(Stored data)

== Segment start ==

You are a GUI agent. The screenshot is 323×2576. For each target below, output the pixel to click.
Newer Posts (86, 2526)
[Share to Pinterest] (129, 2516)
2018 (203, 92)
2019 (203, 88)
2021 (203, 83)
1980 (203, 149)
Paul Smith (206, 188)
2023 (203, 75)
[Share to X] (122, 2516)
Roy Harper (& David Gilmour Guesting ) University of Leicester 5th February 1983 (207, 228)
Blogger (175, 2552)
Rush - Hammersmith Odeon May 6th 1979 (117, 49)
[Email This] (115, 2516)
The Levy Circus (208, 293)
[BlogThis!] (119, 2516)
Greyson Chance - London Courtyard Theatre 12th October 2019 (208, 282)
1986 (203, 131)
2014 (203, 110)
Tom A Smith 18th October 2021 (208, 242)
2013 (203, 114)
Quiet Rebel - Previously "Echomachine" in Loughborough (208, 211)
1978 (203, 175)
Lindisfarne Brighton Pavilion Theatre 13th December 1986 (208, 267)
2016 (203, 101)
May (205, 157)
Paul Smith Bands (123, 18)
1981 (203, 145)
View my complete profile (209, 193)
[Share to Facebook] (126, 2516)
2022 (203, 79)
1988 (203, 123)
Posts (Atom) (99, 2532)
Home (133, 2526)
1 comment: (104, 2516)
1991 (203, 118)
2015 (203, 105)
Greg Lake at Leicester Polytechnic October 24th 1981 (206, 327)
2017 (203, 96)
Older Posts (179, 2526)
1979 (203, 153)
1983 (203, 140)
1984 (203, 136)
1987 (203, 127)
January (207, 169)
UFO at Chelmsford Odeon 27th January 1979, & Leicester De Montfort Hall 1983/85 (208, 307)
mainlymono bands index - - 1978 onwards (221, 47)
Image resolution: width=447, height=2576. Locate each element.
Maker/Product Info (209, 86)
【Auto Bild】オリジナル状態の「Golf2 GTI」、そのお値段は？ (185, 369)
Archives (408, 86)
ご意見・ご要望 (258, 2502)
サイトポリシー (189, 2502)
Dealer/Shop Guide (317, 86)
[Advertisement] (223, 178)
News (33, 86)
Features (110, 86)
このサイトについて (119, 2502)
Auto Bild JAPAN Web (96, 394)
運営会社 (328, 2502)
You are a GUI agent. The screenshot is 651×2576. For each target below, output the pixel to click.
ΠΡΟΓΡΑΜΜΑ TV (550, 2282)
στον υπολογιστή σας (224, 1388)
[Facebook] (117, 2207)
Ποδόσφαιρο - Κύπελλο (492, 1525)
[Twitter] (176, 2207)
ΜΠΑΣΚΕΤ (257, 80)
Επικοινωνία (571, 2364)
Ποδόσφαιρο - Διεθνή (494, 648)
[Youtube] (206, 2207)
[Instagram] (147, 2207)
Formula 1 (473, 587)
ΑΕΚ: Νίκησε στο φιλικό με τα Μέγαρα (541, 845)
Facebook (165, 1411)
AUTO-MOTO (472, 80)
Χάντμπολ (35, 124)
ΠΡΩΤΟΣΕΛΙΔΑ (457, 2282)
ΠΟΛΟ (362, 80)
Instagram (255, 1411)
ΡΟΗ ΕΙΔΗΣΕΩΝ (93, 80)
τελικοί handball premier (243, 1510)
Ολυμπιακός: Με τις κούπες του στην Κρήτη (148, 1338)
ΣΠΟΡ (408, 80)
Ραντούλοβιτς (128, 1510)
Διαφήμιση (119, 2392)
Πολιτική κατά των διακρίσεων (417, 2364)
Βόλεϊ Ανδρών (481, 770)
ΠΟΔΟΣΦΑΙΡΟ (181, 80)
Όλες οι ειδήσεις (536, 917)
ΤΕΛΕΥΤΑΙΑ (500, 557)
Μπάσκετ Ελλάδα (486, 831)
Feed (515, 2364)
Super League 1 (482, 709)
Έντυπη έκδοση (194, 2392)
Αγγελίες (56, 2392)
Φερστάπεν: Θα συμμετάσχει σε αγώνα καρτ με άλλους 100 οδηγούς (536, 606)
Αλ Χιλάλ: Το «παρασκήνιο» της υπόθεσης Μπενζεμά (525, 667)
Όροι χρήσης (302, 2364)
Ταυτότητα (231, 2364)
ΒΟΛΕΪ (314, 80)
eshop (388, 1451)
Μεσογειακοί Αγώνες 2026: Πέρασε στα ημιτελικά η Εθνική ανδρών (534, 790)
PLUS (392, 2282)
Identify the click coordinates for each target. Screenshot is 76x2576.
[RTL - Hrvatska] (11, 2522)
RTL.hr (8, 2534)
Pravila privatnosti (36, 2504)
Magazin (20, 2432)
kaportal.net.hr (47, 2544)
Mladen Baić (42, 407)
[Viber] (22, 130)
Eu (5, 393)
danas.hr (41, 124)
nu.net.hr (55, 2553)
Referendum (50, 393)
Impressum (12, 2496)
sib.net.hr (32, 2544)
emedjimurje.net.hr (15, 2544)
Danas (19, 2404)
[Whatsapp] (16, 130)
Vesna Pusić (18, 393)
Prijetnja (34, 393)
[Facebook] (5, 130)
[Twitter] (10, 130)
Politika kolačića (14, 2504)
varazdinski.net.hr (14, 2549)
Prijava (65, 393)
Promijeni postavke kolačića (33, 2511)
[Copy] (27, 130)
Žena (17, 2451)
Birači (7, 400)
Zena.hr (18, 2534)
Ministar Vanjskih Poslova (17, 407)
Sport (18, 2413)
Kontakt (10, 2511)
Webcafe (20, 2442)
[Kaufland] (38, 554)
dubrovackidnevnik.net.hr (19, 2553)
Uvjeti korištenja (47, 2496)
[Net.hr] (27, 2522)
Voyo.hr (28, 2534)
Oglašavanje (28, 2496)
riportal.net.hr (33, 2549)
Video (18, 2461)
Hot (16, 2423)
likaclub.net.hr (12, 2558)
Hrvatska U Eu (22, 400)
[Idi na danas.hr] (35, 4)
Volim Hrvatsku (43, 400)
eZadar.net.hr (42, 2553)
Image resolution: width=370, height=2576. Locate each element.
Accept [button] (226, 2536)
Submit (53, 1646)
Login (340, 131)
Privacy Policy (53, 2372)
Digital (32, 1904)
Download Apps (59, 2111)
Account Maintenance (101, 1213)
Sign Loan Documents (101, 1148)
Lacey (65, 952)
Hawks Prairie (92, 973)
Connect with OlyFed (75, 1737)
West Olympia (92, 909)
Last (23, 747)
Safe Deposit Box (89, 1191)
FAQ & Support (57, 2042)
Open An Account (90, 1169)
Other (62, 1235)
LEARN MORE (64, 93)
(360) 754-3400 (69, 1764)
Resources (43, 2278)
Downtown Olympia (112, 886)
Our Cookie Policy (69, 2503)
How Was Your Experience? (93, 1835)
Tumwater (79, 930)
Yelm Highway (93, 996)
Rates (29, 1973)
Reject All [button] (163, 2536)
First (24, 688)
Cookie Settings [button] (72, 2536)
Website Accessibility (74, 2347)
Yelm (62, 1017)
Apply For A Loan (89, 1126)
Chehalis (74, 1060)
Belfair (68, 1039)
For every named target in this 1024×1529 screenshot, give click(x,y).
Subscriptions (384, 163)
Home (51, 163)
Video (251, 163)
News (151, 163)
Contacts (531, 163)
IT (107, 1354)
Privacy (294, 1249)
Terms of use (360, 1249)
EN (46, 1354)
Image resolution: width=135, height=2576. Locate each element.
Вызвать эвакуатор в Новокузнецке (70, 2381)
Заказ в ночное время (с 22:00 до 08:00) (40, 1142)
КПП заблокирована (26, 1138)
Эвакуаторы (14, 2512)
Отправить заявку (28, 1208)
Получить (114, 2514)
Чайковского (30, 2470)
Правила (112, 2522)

== Segment end ==

WHAT YOU HAVE TO DO:
Set all of the entries down again, exactly as they were given.

EXERCISE RESPONSE:
You are a GUI agent. The screenshot is 323×2576. For each target below, output the pixel to click.
Newer Posts (86, 2526)
[Share to Pinterest] (129, 2516)
2018 (203, 92)
2019 (203, 88)
2021 (203, 83)
1980 (203, 149)
Paul Smith (206, 188)
2023 (203, 75)
[Share to X] (122, 2516)
Roy Harper (& David Gilmour Guesting ) University of Leicester 5th February 1983 (207, 228)
Blogger (175, 2552)
Rush - Hammersmith Odeon May 6th 1979 (117, 49)
[Email This] (115, 2516)
The Levy Circus (208, 293)
[BlogThis!] (119, 2516)
Greyson Chance - London Courtyard Theatre 12th October 2019 (208, 282)
1986 (203, 131)
2014 (203, 110)
Tom A Smith 18th October 2021 (208, 242)
2013 (203, 114)
Quiet Rebel - Previously "Echomachine" in Loughborough (208, 211)
1978 (203, 175)
Lindisfarne Brighton Pavilion Theatre 13th December 1986 (208, 267)
2016 (203, 101)
May (205, 157)
Paul Smith Bands (123, 18)
1981 (203, 145)
View my complete profile (209, 193)
[Share to Facebook] (126, 2516)
2022 (203, 79)
1988 (203, 123)
Posts (Atom) (99, 2532)
Home (133, 2526)
1 comment: (104, 2516)
1991 (203, 118)
2015 (203, 105)
Greg Lake at Leicester Polytechnic October 24th 1981 (206, 327)
2017 (203, 96)
Older Posts (179, 2526)
1979 (203, 153)
1983 (203, 140)
1984 (203, 136)
1987 (203, 127)
January (207, 169)
UFO at Chelmsford Odeon 27th January 1979, & Leicester De Montfort Hall 1983/85 (208, 307)
mainlymono bands index - - 1978 onwards (221, 47)
Image resolution: width=447, height=2576. Locate each element.
Maker/Product Info (209, 86)
【Auto Bild】オリジナル状態の「Golf2 GTI」、そのお値段は？ (185, 369)
Archives (408, 86)
ご意見・ご要望 (258, 2502)
サイトポリシー (189, 2502)
Dealer/Shop Guide (317, 86)
[Advertisement] (223, 178)
News (33, 86)
Features (110, 86)
このサイトについて (119, 2502)
Auto Bild JAPAN Web (96, 394)
運営会社 (328, 2502)
You are a GUI agent. The screenshot is 651×2576. For each target below, output the pixel to click.
ΠΡΟΓΡΑΜΜΑ TV (550, 2282)
στον υπολογιστή σας (224, 1388)
[Facebook] (117, 2207)
Ποδόσφαιρο - Κύπελλο (492, 1525)
[Twitter] (176, 2207)
ΜΠΑΣΚΕΤ (257, 80)
Επικοινωνία (571, 2364)
Ποδόσφαιρο - Διεθνή (494, 648)
[Youtube] (206, 2207)
[Instagram] (147, 2207)
Formula 1 (473, 587)
ΑΕΚ: Νίκησε στο φιλικό με τα Μέγαρα (541, 845)
Facebook (165, 1411)
AUTO-MOTO (472, 80)
Χάντμπολ (35, 124)
ΠΡΩΤΟΣΕΛΙΔΑ (457, 2282)
ΠΟΛΟ (362, 80)
Instagram (255, 1411)
ΡΟΗ ΕΙΔΗΣΕΩΝ (93, 80)
τελικοί handball premier (243, 1510)
Ολυμπιακός: Με τις κούπες του στην Κρήτη (148, 1338)
ΣΠΟΡ (408, 80)
Ραντούλοβιτς (128, 1510)
Διαφήμιση (119, 2392)
Πολιτική κατά των διακρίσεων (417, 2364)
Βόλεϊ Ανδρών (481, 770)
ΠΟΔΟΣΦΑΙΡΟ (181, 80)
Όλες οι ειδήσεις (536, 917)
ΤΕΛΕΥΤΑΙΑ (500, 557)
Μπάσκετ Ελλάδα (486, 831)
Feed (515, 2364)
Super League 1 (482, 709)
Έντυπη έκδοση (194, 2392)
Αγγελίες (56, 2392)
Φερστάπεν: Θα συμμετάσχει σε αγώνα καρτ με άλλους 100 οδηγούς (536, 606)
Αλ Χιλάλ: Το «παρασκήνιο» της υπόθεσης Μπενζεμά (525, 667)
Όροι χρήσης (302, 2364)
Ταυτότητα (231, 2364)
ΒΟΛΕΪ (314, 80)
eshop (388, 1451)
Μεσογειακοί Αγώνες 2026: Πέρασε στα ημιτελικά η Εθνική ανδρών (534, 790)
PLUS (392, 2282)
Identify the click coordinates for each target. Screenshot is 76x2576.
[RTL - Hrvatska] (11, 2522)
RTL.hr (8, 2534)
Pravila privatnosti (36, 2504)
Magazin (20, 2432)
kaportal.net.hr (47, 2544)
Mladen Baić (42, 407)
[Viber] (22, 130)
Eu (5, 393)
danas.hr (41, 124)
nu.net.hr (55, 2553)
Referendum (50, 393)
Impressum (12, 2496)
sib.net.hr (32, 2544)
emedjimurje.net.hr (15, 2544)
Danas (19, 2404)
[Whatsapp] (16, 130)
Vesna Pusić (18, 393)
Prijetnja (34, 393)
[Facebook] (5, 130)
[Twitter] (10, 130)
Politika kolačića (14, 2504)
varazdinski.net.hr (14, 2549)
Prijava (65, 393)
Promijeni postavke kolačića (33, 2511)
[Copy] (27, 130)
Žena (17, 2451)
Birači (7, 400)
Zena.hr (18, 2534)
Ministar Vanjskih Poslova (17, 407)
Sport (18, 2413)
Kontakt (10, 2511)
Webcafe (20, 2442)
[Kaufland] (38, 554)
dubrovackidnevnik.net.hr (19, 2553)
Uvjeti korištenja (47, 2496)
[Net.hr] (27, 2522)
Voyo.hr (28, 2534)
Oglašavanje (28, 2496)
riportal.net.hr (33, 2549)
Video (18, 2461)
Hot (16, 2423)
likaclub.net.hr (12, 2558)
Hrvatska U Eu (22, 400)
[Idi na danas.hr] (35, 4)
Volim Hrvatsku (43, 400)
eZadar.net.hr (42, 2553)
Image resolution: width=370, height=2576. Locate each element.
Accept [button] (226, 2536)
Submit (53, 1646)
Login (340, 131)
Privacy Policy (53, 2372)
Digital (32, 1904)
Download Apps (59, 2111)
Account Maintenance (101, 1213)
Sign Loan Documents (101, 1148)
Lacey (65, 952)
Hawks Prairie (92, 973)
Connect with OlyFed (75, 1737)
West Olympia (92, 909)
Last (23, 747)
Safe Deposit Box (89, 1191)
FAQ & Support (57, 2042)
Open An Account (90, 1169)
Other (62, 1235)
LEARN MORE (64, 93)
(360) 754-3400 (69, 1764)
Resources (43, 2278)
Downtown Olympia (112, 886)
Our Cookie Policy (69, 2503)
How Was Your Experience? (93, 1835)
Tumwater (79, 930)
Yelm Highway (93, 996)
Rates (29, 1973)
Reject All [button] (163, 2536)
First (24, 688)
Cookie Settings [button] (72, 2536)
Website Accessibility (74, 2347)
Yelm (62, 1017)
Apply For A Loan (89, 1126)
Chehalis (74, 1060)
Belfair (68, 1039)
For every named target in this 1024×1529 screenshot, give click(x,y).
Subscriptions (384, 163)
Home (51, 163)
Video (251, 163)
News (151, 163)
Contacts (531, 163)
IT (107, 1354)
Privacy (294, 1249)
Terms of use (360, 1249)
EN (46, 1354)
Image resolution: width=135, height=2576. Locate each element.
Вызвать эвакуатор в Новокузнецке (70, 2381)
Заказ в ночное время (с 22:00 до 08:00) (40, 1142)
КПП заблокирована (26, 1138)
Эвакуаторы (14, 2512)
Отправить заявку (28, 1208)
Получить (114, 2514)
Чайковского (30, 2470)
Правила (112, 2522)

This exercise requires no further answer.